:: EXERCISE INPUT

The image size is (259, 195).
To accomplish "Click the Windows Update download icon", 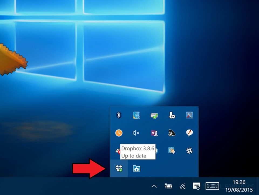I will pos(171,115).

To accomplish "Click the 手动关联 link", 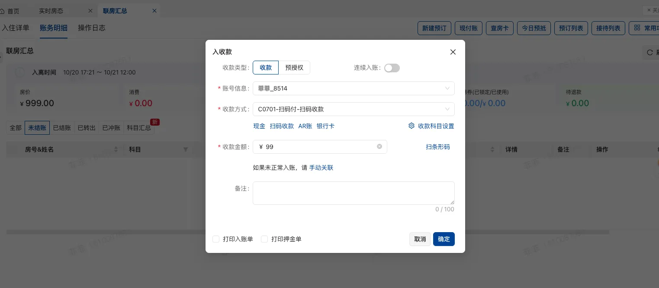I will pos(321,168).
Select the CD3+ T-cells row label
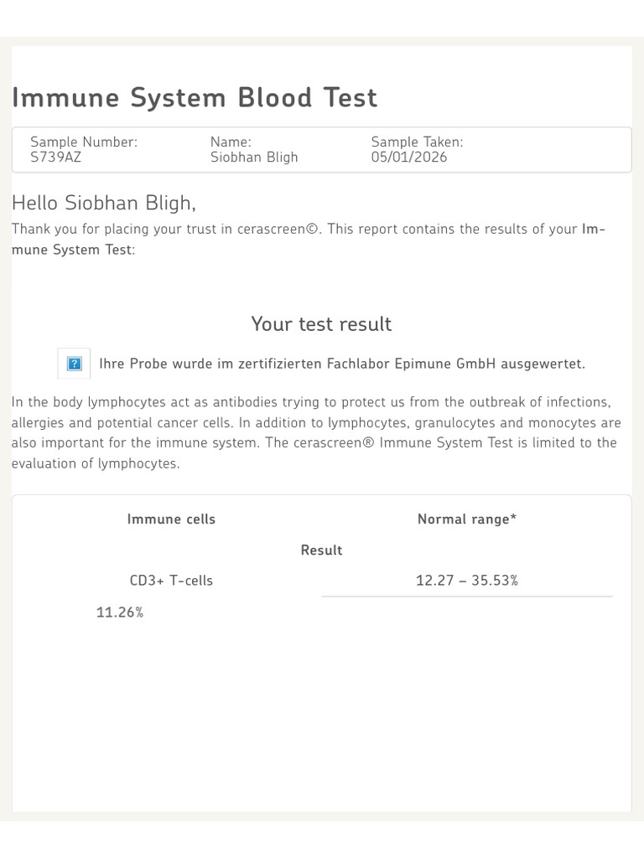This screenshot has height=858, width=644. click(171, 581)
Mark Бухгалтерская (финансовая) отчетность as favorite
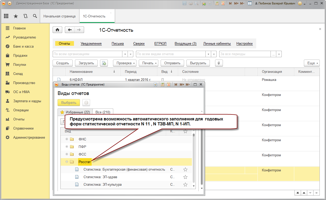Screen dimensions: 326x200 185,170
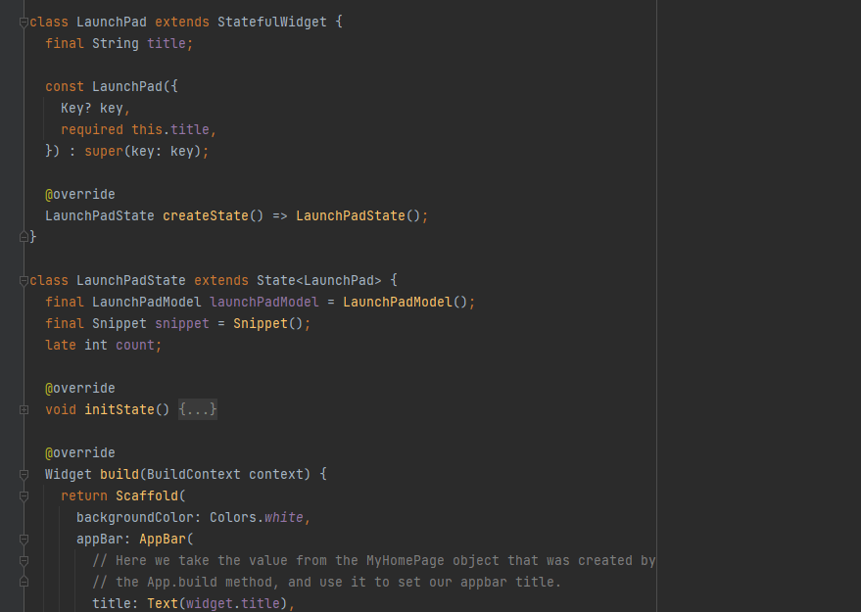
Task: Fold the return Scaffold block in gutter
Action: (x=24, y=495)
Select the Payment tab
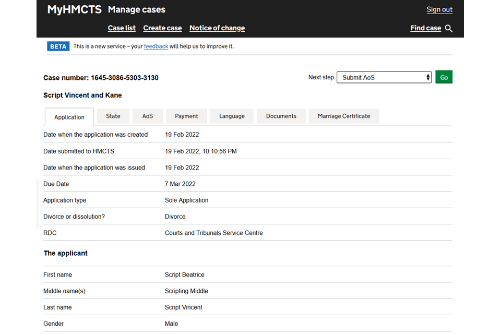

::::

▶ [YOUR OBJECTIVE]: Your answer must be exactly the lines from the one with "Select the CD3+ T-cells row label" through the final line of the data, with no pictures in it.

▶ [SOLUTION]:
Select the CD3+ T-cells row label
This screenshot has height=858, width=644. click(171, 581)
Mark Бухгалтерская (финансовая) отчетность as favorite
Screen dimensions: 326x200 185,170
Task: Fold the return Scaffold block in gutter
Action: (x=24, y=495)
Select the Payment tab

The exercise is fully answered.